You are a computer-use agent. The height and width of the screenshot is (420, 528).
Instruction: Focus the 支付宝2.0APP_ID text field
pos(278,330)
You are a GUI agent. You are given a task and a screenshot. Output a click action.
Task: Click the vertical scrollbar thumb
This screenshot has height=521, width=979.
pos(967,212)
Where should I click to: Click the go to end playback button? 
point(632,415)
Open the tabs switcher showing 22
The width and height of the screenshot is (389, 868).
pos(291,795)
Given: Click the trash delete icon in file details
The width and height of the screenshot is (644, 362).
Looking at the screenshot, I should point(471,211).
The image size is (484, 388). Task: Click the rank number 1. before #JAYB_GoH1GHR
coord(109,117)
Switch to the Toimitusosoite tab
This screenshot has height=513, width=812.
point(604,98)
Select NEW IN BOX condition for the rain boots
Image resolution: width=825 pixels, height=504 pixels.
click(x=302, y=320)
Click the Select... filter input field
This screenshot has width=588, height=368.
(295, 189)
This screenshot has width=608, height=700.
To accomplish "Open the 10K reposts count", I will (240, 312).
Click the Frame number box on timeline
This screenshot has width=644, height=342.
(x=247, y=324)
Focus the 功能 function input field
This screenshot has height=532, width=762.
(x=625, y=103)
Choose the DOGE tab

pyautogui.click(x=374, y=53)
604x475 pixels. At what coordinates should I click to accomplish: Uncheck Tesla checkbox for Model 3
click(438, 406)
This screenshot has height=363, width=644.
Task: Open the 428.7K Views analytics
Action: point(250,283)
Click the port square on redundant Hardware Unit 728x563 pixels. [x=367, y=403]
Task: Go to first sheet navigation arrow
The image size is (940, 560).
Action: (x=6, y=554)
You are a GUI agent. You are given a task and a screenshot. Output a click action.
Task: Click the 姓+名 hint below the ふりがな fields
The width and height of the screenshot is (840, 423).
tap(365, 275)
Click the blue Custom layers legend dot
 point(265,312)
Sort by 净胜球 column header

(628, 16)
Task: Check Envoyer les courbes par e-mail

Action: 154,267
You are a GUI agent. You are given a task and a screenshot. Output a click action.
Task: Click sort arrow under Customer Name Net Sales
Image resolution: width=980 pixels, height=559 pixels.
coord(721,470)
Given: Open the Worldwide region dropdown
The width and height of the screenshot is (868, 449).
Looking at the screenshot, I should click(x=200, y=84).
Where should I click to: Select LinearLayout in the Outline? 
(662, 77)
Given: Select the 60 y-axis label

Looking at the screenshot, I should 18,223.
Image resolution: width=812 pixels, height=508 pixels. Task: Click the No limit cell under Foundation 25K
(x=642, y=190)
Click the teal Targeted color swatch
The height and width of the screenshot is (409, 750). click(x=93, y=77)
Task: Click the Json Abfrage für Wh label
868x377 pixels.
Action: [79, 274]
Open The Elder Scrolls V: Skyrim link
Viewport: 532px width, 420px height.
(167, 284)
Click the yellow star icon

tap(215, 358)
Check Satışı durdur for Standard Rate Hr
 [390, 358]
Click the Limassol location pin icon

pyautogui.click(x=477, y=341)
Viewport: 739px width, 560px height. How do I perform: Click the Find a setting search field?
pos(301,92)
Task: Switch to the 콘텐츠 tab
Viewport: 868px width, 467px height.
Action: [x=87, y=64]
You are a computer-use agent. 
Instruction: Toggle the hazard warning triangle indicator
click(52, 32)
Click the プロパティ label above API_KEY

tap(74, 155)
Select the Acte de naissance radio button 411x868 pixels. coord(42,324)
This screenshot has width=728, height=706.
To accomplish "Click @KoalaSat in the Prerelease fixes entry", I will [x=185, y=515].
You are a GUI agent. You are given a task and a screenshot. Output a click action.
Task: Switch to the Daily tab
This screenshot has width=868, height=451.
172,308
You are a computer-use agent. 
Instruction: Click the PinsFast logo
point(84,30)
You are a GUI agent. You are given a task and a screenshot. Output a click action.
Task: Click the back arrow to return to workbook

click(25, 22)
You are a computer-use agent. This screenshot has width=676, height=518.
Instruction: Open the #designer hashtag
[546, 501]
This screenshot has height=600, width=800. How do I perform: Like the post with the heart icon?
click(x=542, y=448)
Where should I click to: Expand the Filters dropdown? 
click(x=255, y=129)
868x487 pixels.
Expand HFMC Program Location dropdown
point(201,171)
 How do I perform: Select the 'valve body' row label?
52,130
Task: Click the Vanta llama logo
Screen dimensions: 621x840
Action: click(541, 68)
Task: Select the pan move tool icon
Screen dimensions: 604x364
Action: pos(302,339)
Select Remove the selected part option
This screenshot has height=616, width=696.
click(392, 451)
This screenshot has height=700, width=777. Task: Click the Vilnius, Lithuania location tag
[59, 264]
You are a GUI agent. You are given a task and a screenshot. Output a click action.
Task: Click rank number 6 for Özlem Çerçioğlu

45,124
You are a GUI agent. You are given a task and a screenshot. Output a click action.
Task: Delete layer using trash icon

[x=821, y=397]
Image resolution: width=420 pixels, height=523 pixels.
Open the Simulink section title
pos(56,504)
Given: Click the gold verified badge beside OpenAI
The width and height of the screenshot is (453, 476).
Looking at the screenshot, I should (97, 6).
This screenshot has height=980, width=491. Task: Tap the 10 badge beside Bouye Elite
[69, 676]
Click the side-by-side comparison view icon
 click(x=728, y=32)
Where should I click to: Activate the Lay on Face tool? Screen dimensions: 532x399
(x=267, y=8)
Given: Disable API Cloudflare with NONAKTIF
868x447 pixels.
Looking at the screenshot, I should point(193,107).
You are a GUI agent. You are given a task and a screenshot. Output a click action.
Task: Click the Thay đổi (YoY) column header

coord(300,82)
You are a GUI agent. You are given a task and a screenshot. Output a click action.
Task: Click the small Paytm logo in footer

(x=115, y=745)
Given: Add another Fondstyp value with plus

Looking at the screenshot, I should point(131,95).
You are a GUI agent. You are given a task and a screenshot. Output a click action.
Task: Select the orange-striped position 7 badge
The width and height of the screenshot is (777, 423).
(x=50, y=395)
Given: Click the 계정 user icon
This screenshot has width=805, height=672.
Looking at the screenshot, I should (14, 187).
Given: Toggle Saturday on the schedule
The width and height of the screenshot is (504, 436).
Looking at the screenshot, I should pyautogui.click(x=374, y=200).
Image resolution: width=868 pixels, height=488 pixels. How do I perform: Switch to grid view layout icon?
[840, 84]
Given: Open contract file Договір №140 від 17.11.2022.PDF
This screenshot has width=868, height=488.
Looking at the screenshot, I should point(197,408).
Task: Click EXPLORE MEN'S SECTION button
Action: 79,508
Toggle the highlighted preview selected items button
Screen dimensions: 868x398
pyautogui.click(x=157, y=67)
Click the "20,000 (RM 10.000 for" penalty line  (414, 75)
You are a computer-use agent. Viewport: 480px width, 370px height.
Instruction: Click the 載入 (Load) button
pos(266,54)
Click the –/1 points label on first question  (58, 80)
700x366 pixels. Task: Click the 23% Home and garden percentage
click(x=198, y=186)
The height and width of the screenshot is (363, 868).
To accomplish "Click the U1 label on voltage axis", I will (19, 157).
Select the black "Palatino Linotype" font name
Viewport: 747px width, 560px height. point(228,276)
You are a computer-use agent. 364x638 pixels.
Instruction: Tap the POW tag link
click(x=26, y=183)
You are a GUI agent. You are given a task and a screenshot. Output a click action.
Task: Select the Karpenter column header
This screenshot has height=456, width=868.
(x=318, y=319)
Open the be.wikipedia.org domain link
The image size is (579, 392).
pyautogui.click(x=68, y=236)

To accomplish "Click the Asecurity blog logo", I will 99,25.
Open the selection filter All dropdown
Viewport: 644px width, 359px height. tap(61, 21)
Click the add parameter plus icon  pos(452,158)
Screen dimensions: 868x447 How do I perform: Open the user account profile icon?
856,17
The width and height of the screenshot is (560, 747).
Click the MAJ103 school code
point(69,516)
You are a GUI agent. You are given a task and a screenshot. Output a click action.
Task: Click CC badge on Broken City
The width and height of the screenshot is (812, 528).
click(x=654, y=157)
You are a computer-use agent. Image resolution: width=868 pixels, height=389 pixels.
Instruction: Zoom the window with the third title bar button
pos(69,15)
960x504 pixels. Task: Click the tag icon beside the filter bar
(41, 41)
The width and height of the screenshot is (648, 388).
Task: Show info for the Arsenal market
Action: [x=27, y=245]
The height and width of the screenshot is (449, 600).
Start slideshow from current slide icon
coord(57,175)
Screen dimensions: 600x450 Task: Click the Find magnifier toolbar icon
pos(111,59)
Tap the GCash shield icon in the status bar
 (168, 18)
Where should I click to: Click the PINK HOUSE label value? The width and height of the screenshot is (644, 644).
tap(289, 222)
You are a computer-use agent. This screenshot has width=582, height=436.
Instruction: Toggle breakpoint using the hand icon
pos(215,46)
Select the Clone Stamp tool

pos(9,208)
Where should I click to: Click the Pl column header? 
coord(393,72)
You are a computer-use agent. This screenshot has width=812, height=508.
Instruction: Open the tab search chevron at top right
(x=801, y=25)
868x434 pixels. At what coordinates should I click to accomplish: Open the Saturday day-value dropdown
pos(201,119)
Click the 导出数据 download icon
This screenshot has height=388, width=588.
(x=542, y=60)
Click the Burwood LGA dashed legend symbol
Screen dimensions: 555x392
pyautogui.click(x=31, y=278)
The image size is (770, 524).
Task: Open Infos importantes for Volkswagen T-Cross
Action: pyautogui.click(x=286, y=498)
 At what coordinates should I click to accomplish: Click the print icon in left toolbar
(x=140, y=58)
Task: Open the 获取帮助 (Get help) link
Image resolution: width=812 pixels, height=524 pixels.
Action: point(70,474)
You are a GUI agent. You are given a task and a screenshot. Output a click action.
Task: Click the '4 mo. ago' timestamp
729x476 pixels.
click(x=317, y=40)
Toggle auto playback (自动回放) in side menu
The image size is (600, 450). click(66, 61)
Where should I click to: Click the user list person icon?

····················

Total lines holding "input" in the records: report this figure alone.

2